Task brief ->
Below are some records. Print exactly the lines between the one holding "This screenshot has height=425, width=850." and the one holding "The width and height of the screenshot is (1280, 635).", inclusive, and nothing else.

○ ○ ○ ○

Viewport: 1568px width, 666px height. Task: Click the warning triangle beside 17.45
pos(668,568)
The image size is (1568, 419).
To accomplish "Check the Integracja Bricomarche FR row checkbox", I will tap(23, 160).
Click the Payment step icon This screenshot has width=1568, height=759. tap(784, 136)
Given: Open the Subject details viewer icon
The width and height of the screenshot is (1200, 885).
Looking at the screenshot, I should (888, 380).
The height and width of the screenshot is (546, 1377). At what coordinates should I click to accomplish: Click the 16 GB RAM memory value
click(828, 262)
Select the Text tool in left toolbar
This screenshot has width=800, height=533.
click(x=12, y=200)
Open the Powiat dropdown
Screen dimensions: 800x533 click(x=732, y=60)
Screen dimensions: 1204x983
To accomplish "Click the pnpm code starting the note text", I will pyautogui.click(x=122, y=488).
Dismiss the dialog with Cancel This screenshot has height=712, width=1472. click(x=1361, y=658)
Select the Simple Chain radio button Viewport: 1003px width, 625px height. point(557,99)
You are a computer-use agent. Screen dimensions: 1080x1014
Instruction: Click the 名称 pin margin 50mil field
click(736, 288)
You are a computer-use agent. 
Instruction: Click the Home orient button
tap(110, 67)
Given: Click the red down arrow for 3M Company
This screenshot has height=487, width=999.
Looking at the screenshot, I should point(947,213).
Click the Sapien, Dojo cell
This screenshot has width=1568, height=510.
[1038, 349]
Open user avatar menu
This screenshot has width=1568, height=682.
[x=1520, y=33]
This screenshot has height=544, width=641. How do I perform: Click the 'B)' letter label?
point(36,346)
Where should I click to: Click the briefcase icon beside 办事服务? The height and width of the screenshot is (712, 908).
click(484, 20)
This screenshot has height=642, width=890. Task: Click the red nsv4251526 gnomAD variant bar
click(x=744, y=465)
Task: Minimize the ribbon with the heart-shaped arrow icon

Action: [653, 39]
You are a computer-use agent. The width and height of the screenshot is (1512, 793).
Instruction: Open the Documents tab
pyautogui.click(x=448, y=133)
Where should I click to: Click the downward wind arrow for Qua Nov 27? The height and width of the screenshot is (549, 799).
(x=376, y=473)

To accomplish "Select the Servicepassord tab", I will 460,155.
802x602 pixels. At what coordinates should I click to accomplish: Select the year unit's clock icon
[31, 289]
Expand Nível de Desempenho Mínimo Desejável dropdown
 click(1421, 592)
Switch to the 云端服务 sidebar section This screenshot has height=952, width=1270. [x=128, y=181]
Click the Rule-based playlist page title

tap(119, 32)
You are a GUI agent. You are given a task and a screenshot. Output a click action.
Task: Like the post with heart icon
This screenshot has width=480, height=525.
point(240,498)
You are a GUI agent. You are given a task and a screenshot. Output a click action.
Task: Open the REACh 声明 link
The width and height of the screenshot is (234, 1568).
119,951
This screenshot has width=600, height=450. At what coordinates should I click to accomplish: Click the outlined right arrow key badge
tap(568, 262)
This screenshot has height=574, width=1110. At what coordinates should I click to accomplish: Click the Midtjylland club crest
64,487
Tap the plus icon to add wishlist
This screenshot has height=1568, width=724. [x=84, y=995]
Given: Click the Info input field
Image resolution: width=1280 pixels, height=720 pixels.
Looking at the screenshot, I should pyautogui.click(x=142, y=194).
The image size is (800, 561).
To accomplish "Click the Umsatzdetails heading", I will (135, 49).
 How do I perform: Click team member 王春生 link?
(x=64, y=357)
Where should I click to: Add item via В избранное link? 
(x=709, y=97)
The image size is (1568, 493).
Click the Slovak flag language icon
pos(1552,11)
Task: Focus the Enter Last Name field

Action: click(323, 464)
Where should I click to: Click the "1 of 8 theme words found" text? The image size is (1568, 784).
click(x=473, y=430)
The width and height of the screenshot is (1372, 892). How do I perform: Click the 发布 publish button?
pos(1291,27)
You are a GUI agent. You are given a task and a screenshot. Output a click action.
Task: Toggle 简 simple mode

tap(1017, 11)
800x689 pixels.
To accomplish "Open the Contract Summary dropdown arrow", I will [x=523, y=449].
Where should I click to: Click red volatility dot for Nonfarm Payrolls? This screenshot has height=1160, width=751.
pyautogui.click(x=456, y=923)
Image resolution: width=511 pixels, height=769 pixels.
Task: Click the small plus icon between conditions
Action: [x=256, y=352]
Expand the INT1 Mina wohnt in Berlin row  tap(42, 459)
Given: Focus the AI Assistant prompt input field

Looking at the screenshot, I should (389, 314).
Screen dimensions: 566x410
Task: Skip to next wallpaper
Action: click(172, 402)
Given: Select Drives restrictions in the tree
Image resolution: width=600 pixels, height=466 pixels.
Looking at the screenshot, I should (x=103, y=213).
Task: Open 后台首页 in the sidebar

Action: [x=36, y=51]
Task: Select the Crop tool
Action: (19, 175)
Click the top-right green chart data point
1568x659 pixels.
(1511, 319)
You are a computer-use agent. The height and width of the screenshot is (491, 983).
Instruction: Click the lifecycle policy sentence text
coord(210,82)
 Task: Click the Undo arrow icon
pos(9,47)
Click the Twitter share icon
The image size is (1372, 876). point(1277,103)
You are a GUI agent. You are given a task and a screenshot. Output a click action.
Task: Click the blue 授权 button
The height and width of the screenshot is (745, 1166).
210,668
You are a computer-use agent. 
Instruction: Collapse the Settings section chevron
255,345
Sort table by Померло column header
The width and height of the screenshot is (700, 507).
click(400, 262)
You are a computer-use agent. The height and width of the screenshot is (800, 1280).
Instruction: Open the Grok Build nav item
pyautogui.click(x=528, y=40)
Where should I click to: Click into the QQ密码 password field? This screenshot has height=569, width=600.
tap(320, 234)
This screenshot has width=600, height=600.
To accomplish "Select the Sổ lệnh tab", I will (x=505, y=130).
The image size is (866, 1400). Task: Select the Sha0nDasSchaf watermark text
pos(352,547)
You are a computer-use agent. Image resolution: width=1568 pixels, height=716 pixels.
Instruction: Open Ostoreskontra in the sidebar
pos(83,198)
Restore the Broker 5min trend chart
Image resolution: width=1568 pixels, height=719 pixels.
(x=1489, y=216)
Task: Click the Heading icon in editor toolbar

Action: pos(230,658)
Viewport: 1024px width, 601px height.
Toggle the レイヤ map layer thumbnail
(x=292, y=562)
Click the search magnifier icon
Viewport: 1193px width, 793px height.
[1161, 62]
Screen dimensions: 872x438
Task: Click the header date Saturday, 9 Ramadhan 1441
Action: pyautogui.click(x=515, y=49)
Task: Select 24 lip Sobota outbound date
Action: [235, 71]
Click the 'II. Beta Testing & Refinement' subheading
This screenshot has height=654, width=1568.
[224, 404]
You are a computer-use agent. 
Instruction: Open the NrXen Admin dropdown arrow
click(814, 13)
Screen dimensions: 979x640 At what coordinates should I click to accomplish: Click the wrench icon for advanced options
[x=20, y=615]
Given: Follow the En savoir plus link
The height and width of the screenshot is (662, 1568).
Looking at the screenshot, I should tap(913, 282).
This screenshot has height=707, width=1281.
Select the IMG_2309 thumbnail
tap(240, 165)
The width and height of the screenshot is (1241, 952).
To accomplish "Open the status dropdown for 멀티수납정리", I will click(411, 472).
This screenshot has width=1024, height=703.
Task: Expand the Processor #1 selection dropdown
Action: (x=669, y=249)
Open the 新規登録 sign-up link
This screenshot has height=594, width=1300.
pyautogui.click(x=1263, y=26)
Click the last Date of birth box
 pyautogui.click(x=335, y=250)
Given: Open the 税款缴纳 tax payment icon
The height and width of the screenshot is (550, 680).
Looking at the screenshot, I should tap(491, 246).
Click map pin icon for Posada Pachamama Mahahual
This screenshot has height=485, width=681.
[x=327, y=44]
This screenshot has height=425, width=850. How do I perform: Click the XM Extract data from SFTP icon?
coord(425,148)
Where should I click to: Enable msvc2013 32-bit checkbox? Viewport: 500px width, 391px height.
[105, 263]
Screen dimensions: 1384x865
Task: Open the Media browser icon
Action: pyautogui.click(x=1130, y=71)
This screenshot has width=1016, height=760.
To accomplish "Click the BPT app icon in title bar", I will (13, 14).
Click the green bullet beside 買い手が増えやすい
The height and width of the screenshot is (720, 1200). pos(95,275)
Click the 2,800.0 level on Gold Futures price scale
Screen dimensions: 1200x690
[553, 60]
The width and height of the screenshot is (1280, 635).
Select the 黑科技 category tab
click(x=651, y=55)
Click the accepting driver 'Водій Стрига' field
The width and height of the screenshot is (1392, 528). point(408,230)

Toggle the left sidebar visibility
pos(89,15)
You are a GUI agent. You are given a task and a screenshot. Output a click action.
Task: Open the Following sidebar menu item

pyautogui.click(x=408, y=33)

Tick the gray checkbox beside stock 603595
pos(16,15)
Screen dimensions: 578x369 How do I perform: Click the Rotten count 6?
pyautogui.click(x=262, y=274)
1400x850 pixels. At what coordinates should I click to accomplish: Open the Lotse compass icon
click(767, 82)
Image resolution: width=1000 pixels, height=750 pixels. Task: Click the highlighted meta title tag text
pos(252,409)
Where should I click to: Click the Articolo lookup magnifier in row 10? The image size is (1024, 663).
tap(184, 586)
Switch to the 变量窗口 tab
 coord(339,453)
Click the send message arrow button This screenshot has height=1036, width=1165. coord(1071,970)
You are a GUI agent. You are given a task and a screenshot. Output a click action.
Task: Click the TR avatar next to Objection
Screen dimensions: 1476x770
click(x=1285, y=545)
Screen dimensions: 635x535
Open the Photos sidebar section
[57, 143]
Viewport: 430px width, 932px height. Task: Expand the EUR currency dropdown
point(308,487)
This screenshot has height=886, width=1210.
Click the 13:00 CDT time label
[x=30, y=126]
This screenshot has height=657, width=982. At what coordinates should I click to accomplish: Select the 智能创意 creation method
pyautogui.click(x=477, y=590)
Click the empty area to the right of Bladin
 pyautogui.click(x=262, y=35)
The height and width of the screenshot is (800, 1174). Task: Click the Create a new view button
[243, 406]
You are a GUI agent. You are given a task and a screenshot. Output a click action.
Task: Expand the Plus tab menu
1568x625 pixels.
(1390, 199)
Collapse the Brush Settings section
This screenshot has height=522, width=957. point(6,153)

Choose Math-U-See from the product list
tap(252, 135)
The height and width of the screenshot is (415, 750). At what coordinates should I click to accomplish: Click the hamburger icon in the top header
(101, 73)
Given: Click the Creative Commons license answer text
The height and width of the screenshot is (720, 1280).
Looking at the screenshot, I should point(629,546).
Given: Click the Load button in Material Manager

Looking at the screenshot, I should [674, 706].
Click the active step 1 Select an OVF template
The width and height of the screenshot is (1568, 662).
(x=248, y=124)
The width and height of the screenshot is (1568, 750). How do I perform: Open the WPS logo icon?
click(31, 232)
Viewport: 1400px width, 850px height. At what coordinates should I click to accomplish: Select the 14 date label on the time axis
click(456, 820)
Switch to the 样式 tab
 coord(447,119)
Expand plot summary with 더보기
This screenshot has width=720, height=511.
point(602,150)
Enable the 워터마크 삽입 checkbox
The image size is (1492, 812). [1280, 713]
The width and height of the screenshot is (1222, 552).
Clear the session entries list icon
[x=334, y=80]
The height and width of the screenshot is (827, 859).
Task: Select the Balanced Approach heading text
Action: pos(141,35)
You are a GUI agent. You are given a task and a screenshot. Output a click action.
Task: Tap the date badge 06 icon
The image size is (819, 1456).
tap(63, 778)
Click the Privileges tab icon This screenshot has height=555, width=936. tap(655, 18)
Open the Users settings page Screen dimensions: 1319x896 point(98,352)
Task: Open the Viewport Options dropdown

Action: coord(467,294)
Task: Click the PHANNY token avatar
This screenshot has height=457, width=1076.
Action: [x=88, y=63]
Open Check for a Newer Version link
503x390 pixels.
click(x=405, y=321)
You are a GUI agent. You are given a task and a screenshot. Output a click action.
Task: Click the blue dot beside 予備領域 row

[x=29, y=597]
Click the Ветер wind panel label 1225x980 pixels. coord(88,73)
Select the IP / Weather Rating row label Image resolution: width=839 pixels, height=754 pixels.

○ ○ ○ ○

Solution ->
This screenshot has height=425, width=850. How do I perform: Click the XM Extract data from SFTP icon?
coord(425,148)
Where should I click to: Enable msvc2013 32-bit checkbox? Viewport: 500px width, 391px height.
[105, 263]
Screen dimensions: 1384x865
Task: Open the Media browser icon
Action: pyautogui.click(x=1130, y=71)
This screenshot has width=1016, height=760.
To accomplish "Click the BPT app icon in title bar", I will (13, 14).
Click the green bullet beside 買い手が増えやすい
The height and width of the screenshot is (720, 1200). pos(95,275)
Click the 2,800.0 level on Gold Futures price scale
Screen dimensions: 1200x690
[553, 60]
The width and height of the screenshot is (1280, 635).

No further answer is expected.